Papenburg. Die Stadt Papenburg rechnet frühestens im Oktober 2018 mit dem Förderbescheid der N-Bank für den Baubeginn an der Seeschleuse. Die Planungsschritte liegen nach Angaben der Verwaltung im Zeitrahmen.

Wie der Leiter des städtischen Fachbereiches Finanzen, Jürgen Schendzielorz, den Mitgliedern des Ausschusses für Finanzen und Controlling in ihrer Sitzung am Montag erläuterte, liegen der Investitions- und Förderbank des Landes Niedersachsen alle von ihr angeforderten Unterlagen vor. „Der Förderbescheid ist jedoch noch nicht ergangen“, sagte Schendzielorz. Nach seiner Einschätzung sei damit in der 43. beziehungsweise der 44. Kalenderwoche zu rechnen. Das wäre frühestens am 22. Oktober. Eigentlich habe der Förderbescheid bereits Anfang des Jahres kommen sollen. Die Prüfung der Entwurfsplanung durch den von der N-Bank beauftragten Prüfer sei abgeschlossen.

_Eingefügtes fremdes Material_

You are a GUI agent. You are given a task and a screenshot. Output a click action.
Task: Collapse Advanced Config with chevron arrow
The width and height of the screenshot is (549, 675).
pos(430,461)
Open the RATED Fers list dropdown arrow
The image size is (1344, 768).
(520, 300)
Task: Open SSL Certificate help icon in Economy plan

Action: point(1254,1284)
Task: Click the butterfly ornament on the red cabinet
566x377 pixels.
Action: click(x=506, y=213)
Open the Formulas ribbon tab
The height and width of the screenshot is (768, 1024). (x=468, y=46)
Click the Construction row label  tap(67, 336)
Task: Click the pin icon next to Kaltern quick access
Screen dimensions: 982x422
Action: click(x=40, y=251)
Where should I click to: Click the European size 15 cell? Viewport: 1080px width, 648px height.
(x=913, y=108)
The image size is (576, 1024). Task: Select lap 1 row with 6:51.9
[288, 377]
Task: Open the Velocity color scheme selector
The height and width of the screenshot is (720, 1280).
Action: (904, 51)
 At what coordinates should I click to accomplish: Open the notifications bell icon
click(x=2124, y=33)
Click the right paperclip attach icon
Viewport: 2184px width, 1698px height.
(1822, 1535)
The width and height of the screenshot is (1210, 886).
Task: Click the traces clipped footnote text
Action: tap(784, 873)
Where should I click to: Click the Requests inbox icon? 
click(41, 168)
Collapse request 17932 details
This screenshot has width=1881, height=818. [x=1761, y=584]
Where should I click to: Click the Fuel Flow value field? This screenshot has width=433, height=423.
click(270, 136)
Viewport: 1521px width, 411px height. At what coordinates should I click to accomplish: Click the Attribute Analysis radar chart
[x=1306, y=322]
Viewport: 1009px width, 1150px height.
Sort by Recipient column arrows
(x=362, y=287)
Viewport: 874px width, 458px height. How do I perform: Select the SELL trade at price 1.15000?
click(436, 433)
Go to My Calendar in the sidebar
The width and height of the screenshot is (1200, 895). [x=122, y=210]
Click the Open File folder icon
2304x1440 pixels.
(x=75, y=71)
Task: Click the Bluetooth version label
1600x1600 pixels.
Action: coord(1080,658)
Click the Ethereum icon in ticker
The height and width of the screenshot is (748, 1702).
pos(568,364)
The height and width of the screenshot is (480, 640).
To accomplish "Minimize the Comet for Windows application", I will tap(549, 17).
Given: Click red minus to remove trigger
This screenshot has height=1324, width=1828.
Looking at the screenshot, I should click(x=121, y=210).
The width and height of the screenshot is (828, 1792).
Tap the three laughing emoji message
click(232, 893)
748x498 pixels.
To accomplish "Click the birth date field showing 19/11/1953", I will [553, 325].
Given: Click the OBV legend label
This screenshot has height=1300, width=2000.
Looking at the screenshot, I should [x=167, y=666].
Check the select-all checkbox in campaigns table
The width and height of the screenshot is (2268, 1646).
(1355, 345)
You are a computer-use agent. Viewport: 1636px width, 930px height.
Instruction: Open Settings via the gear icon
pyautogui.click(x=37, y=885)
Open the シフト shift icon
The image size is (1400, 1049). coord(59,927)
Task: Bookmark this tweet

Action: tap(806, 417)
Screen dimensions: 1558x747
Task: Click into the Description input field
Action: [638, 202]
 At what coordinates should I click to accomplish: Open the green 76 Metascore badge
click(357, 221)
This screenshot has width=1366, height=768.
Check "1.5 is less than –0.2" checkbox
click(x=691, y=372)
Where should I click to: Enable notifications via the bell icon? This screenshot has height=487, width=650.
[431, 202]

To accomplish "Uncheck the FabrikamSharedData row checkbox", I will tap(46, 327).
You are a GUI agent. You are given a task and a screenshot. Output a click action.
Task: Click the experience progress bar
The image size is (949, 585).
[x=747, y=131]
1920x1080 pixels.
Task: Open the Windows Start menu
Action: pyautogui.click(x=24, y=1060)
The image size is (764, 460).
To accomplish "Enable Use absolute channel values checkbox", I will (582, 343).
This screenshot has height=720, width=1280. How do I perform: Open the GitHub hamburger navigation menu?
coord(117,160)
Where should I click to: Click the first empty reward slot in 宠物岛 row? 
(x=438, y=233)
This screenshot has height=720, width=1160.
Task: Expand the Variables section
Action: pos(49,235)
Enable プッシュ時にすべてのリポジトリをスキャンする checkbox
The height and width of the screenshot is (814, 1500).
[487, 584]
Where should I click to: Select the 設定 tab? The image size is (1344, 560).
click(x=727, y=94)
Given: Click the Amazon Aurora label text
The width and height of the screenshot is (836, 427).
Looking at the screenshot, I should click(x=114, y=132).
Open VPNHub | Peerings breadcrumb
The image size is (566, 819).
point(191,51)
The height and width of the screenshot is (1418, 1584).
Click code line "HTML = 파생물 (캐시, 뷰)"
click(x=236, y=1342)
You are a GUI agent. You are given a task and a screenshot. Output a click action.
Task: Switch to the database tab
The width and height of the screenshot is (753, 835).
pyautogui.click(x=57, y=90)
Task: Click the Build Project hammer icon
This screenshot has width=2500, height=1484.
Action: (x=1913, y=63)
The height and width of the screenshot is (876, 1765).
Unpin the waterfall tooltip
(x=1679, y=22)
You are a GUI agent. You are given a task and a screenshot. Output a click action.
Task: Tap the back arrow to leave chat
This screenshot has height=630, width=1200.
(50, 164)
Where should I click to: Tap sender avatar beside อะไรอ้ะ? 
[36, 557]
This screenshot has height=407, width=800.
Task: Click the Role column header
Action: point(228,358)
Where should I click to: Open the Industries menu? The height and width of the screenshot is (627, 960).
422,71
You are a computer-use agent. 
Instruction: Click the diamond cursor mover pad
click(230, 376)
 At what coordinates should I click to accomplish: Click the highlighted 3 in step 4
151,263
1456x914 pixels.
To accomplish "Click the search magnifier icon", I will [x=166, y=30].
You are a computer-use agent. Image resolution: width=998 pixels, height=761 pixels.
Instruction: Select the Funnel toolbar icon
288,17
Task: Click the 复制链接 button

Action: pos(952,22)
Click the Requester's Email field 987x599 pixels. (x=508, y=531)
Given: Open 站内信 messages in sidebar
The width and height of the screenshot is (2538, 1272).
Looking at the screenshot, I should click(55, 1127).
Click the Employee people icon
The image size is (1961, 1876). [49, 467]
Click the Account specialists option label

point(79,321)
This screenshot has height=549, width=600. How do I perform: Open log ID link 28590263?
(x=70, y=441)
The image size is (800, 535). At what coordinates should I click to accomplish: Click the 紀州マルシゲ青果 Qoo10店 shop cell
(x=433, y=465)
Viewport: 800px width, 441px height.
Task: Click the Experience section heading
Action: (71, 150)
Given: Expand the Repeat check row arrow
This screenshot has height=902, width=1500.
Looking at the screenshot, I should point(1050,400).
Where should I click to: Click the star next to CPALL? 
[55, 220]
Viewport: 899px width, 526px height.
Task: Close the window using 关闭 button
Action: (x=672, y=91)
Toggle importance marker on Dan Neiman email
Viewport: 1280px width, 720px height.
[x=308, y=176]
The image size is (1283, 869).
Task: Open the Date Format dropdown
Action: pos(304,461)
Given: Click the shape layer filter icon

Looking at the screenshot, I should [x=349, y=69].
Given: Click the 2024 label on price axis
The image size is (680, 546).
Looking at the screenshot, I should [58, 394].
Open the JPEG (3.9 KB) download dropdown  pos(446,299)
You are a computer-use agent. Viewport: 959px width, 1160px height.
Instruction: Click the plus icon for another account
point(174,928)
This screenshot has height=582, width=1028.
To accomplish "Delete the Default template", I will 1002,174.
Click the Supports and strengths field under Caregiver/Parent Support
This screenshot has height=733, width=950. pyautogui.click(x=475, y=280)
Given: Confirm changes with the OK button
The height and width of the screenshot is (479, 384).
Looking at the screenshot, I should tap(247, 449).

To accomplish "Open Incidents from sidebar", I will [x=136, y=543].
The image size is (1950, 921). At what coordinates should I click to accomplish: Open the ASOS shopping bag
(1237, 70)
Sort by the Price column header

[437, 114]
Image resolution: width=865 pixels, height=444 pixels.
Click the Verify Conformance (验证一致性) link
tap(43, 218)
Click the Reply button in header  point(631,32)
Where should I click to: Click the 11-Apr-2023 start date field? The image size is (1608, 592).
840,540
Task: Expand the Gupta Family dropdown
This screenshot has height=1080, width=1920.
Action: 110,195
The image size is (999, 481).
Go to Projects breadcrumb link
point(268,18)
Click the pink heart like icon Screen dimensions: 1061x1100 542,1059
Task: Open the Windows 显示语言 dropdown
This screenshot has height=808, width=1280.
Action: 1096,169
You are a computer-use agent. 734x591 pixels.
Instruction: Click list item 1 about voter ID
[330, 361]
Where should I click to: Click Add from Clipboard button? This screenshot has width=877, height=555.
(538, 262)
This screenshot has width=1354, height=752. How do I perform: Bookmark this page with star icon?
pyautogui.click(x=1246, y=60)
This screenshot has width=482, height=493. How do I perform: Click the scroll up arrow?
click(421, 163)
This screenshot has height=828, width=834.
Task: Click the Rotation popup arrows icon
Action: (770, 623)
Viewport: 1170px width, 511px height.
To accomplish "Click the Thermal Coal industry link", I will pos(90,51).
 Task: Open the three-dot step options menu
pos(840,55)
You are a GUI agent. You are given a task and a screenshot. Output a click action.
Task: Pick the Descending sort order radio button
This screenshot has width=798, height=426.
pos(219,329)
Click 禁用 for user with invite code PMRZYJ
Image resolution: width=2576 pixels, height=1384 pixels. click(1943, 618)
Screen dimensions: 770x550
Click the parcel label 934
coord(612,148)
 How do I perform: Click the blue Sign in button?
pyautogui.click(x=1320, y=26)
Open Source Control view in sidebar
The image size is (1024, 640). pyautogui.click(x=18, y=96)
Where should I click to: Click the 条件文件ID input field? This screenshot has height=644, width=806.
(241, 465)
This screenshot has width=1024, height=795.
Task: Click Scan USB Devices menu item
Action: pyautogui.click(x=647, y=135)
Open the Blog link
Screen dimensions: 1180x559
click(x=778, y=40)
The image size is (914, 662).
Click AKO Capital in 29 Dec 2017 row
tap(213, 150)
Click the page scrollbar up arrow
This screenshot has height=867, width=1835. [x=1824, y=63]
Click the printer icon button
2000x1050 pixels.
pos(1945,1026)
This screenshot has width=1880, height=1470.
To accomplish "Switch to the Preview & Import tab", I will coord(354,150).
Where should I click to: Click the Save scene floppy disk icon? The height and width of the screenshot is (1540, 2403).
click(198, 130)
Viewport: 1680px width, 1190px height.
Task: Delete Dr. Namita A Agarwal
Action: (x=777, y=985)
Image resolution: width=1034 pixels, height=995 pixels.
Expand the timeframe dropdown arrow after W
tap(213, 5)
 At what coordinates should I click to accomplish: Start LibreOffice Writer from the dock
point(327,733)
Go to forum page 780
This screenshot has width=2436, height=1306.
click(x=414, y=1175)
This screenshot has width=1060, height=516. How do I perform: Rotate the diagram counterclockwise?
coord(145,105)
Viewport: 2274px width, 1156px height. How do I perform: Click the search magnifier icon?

Gleichwohl sprach Schendzielorz von einem „ganz langwierigen Planungsprozess“. Demnach läuft derzeit noch die konkretere Ausführungsplanung. „Dazu wurde ein Prüfstatiker mit der Überprüfung der ersten statischen Unterlagen beauftragt und er werden weitere Fragestellungen zur Baugrunderkundung abgearbeitet“, so Schendzielorz.

Wie ein Neubau

Die Vollsanierung der Seeschleuse, die im Prinzip einem Neubau gleichkommt, beginnt mit dem Einbau eines neuen Außenhauptes. Es soll Mitte 2021 betriebsbereit sei. Die Bauzeit ist mit rund zwei Jahren veranschlagt, muss den Planungen zufolge also im kommenden Jahr beginnen.

Das Investitionsvolumen allein für das Außenhaupt umfasst 20 Millionen Euro. Davon übernimmt das Land acht Millionen Euro. Der Landkreis Emsland und die Stadt Papenburg tragen jeweils sechs Millionen Euro.

Wie mehrfach berichtet, soll die Komplettsanierung der anno 1902 erbauten sowie in den 60er- und 70er-Jahren zugunsten größerer Durchfahrtsbreiten soll in drei großen Schritten erfolgen: Außenhaupt, Binnenhaupt und Schleusenkammer.

Das Außenhaupt ist das Schleusentor, das sich zur Ems hin öffnet. Gebaut werden soll das neue Tor in Form eines Schiebtores so, dass das alte währenddessen weiter in Betrieb bleiben kann. Ziel ist es, dass die Schleuse möglichst ohne Einschränkung weitergenutzt werden kann.